*TAREFA PROPOSTA A*:
Repita fielmente o trecho do texto sobre a fala de Lula, de "Infelizmente para o" a "dois mandatos presidenciais.".
*TAREFA PROPOSTA B*:
No texto sobre a fala de Lula, quem é apontado como o único orador capaz de rivalizar com ele?

Por Pedro Nascimento Araujo
O termo “babaca” há muito deixou
de ser apenas sinônimo de vagina para ser entendido como sinônimo de tolo,
ingênuo, simplório etc., embora os dicionários ainda mantenham a acepção antiga
como a primeira entrada – ainda que na prática, hoje praticamente ninguém mais
a use e falar em “babaquice” equivalha a falar em tolice, ingenuidade etc.
Infelizmente para o ex-presidente Lula da Silva, não é mais um palavrão. Antes
fosse: Lula da Silva é incontestavelmente o melhor orador do Brasil há pelo
menos 10 anos (desde 2004, quando Leonel Brizola, o único capaz de rivalizar
com ele, faleceu), mas, não raro, tropeça em seu mastodôntico ego – não seria,
na verdade, a primeira vez que ele diria um palavrão em público. Mas não foi
o caso: ele fez pior. Na última semana, quando Lula da Silva declarou em um
encontro com internautas que “chegar de trem no estádio é babaquice”, seria
melhor para ele que “babaca” ainda fosse um xingamento. Um sonoro palavrão
teria sido menos ofensivo para o povo brasileiro, aquele que lhe elegeu e ao
qual ele jurou servir no início de cada um de seus dois mandatos presidenciais.
Ao usar um termo corriqueiro, daqueles que crianças usam ao falar com os avós
nos almoços dominicais, ele não demonstrou uma irritação momentânea – como uma
topada na unha encravada, um susto com um tiroteio que irrompe, uma decepção
com um pênalti perdido na final de um campeonato, situações que levam à
explosão de um palavrão; do contrário: ele falava calmamente, com suas unhas a
salvo, em local seguro, sem nenhum jogo acontecendo – e, assim, calmamente, ele
demonstrou um enraizado desprezo pelo povo brasileiro, daqueles de fazer Brutus
corar.
Evidentemente, Lula da Silva
sabia exatamente do que estava falando e de seus respectivos porquês quando o
fez: ele tentava reduzir os danos causados à imagem dele e de Dilma Rousseff
por conta do completo fiasco operacional que os governos que eles comandaram
apresentarão ao mundo em três semanas. Para tanto, ele fez o que sabe fazer de
melhor: discursar. Subiu num caixote virtual e começou a pregar em seu megafone
via internet. Tal e qual um aspirante a pastor que fica em vagões de trem
recitando trechos salteados da Bíblia conforme a resposta da audiência, Lula da
Silva disse que o povo brasileiro, ao cobrar dele e de sua sucessora o que ele
e sua sucessora prometeram, estava de “babaquice”, como se fôssemos 200 milhões
de crianças mimadas que não querem dividir o controle do videogame com o primo
que chegou para as férias. Isso é inaceitável. Suponha que isso ocorresse no
governo de Collor de Mello (muito antes de ambos serem os melhores amigos de
hoje, eram os melhores inimigos um do outro) ou de Fernando Henrique Cardoso.

*MATERIAL COLETADO*:
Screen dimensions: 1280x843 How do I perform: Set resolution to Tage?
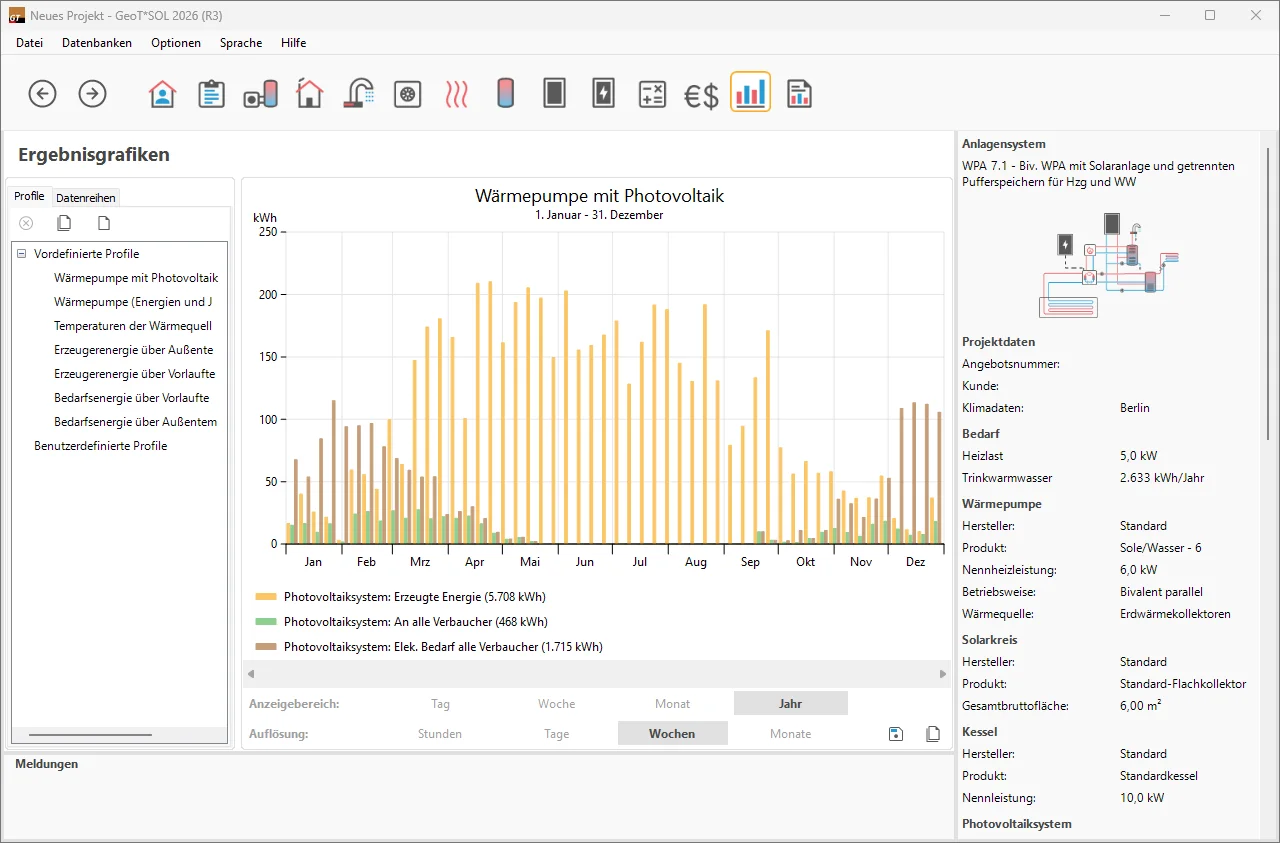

*SOLUÇÃO A*:
Infelizmente para o ex-presidente Lula da Silva, não é mais um palavrão. Antes
fosse: Lula da Silva é incontestavelmente o melhor orador do Brasil há pelo
menos 10 anos (desde 2004, quando Leonel Brizola, o único capaz de rivalizar
com ele, faleceu), mas, não raro, tropeça em seu mastodôntico ego – não seria,
na verdade, a primeira vez que ele diria um palavrão em público. Mas não foi
o caso: ele fez pior. Na última semana, quando Lula da Silva declarou em um
encontro com internautas que “chegar de trem no estádio é babaquice”, seria
melhor para ele que “babaca” ainda fosse um xingamento. Um sonoro palavrão
teria sido menos ofensivo para o povo brasileiro, aquele que lhe elegeu e ao
qual ele jurou servir no início de cada um de seus dois mandatos presidenciais.

*SOLUÇÃO B*:
Leonel Brizola.